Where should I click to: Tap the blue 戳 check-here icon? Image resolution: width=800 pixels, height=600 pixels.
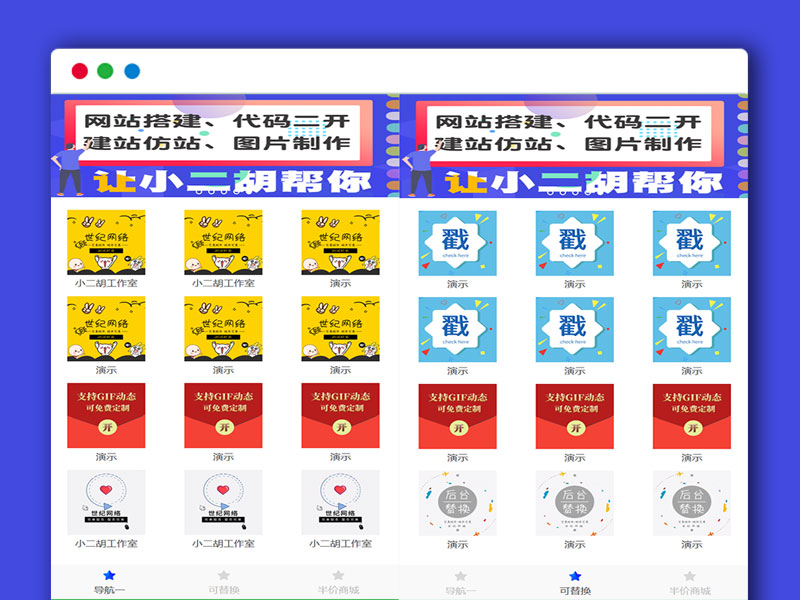pos(456,240)
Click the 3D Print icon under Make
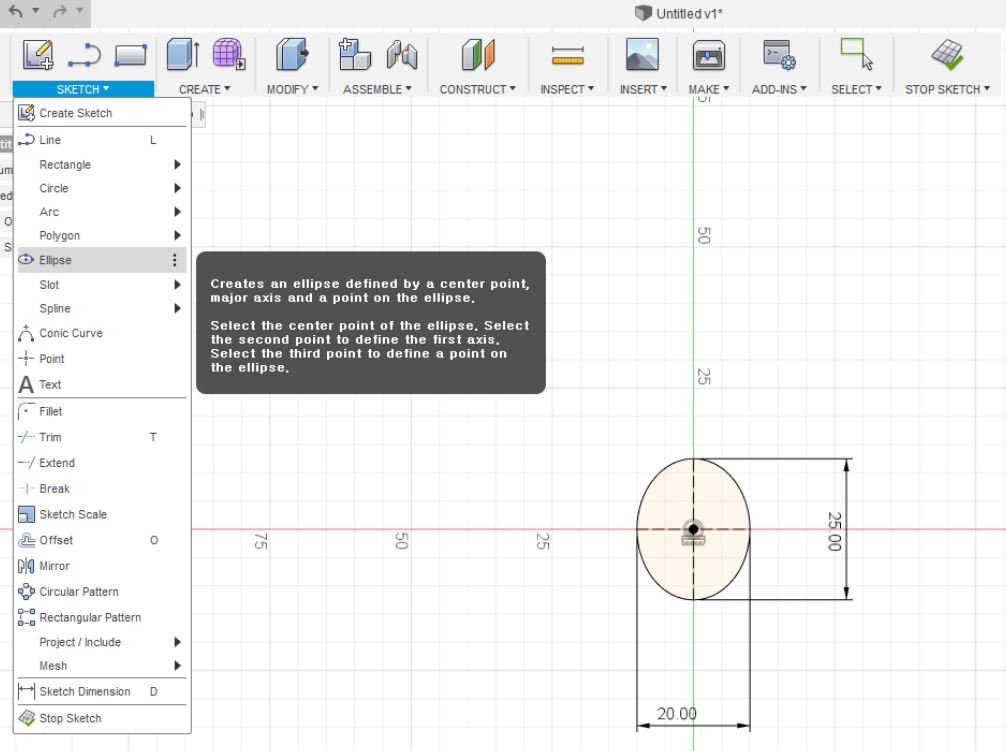The image size is (1006, 751). click(x=709, y=54)
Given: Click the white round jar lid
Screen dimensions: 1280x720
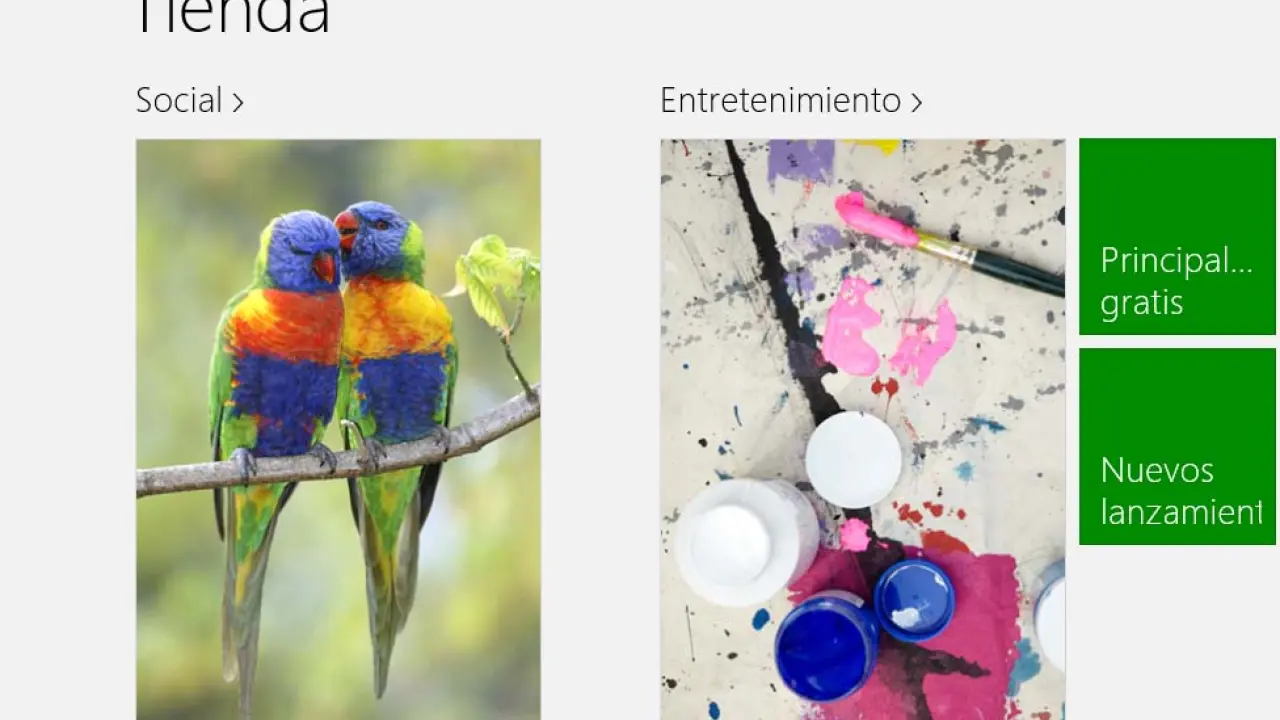Looking at the screenshot, I should tap(853, 459).
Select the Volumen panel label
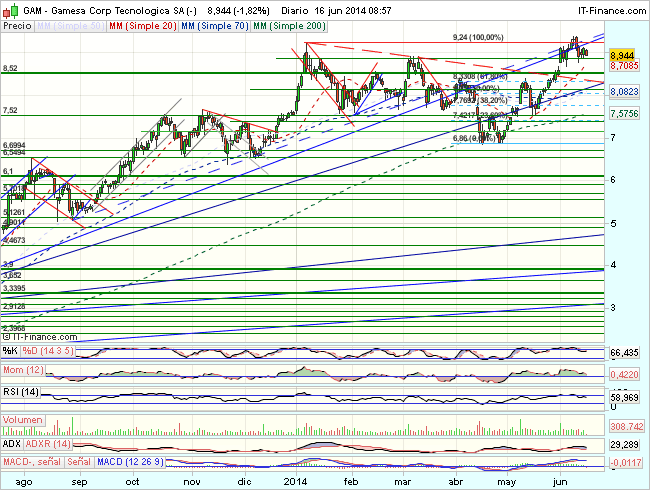 pos(24,421)
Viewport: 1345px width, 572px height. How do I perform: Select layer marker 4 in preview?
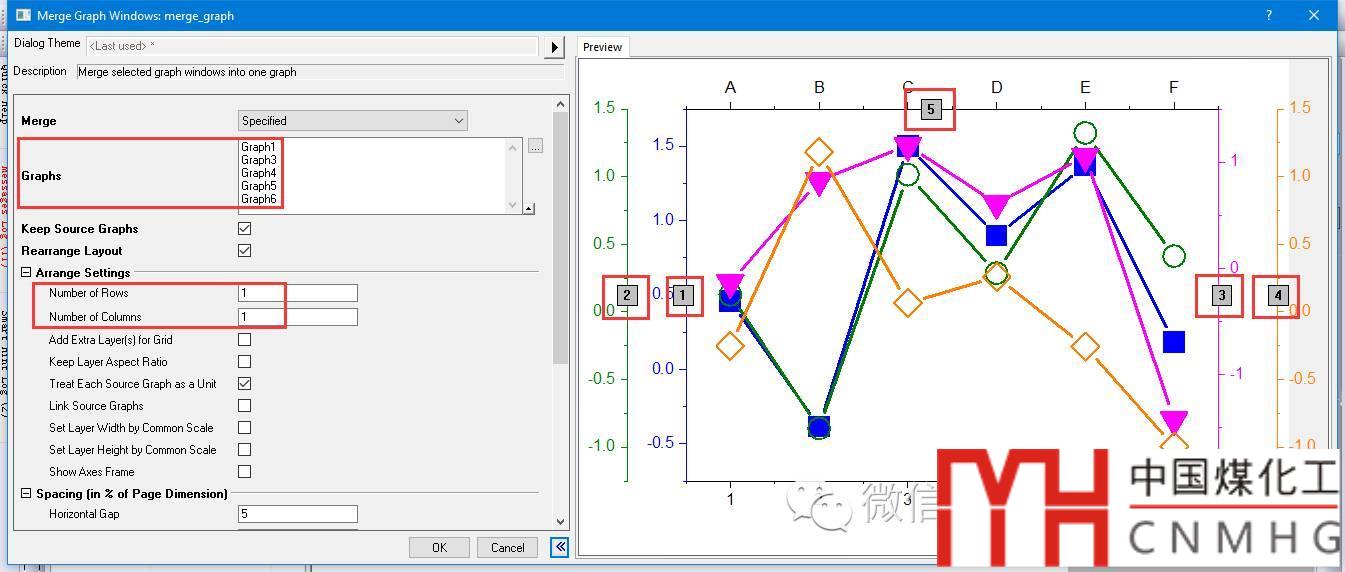tap(1277, 295)
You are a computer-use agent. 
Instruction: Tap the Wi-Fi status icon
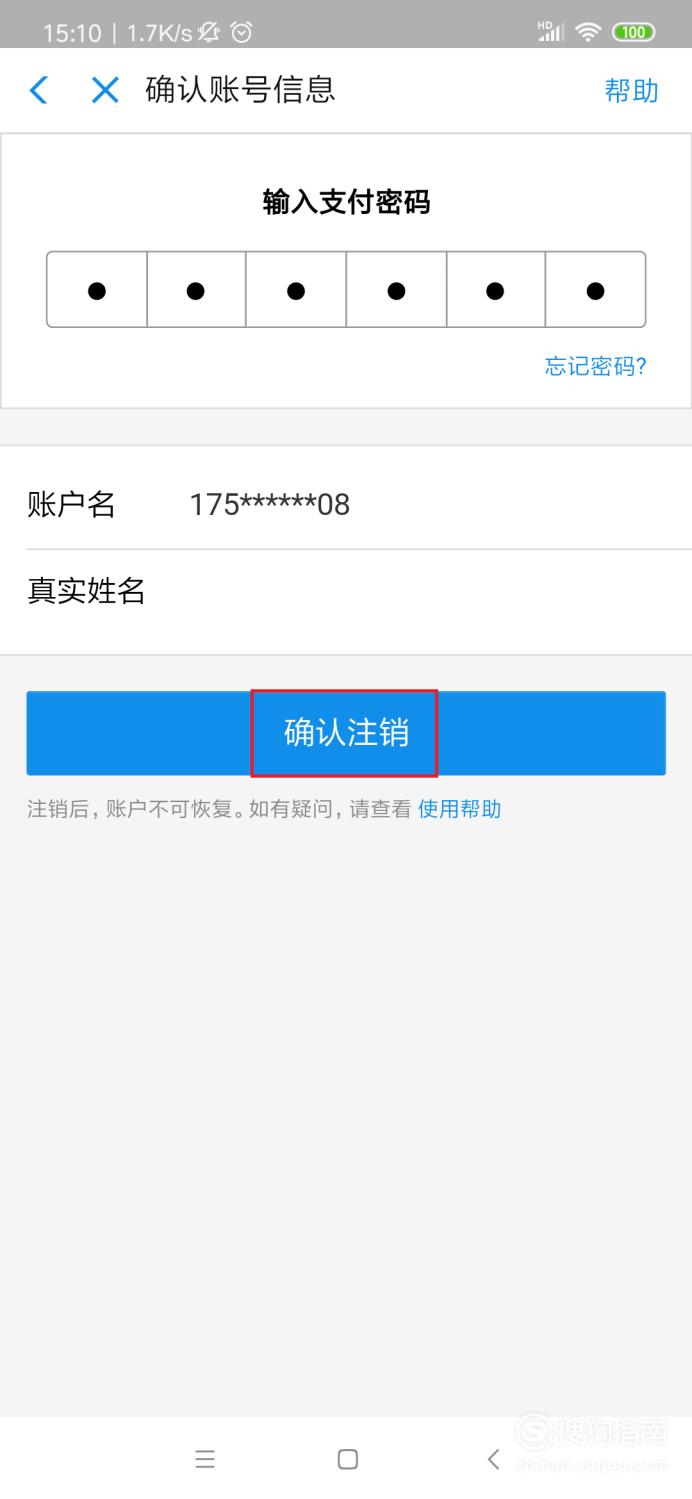click(588, 32)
────────────────
§ **WORK TO COMPLETE**
Leave out every picture and copy the rest of the records exactly.

§ **SOLUTION TO THIS TASK**
Where should I click to: Tap the blue 戳 check-here icon? Image resolution: width=800 pixels, height=600 pixels.
pos(456,240)
Click the 3D Print icon under Make
The image size is (1006, 751). click(x=709, y=54)
Given: Click the white round jar lid
Screen dimensions: 1280x720
Looking at the screenshot, I should tap(853, 459).
Select the Volumen panel label
 pos(24,421)
Viewport: 1345px width, 572px height. How do I perform: Select layer marker 4 in preview?
tap(1277, 295)
You are a computer-use agent. 
Instruction: Tap the Wi-Fi status icon
click(588, 32)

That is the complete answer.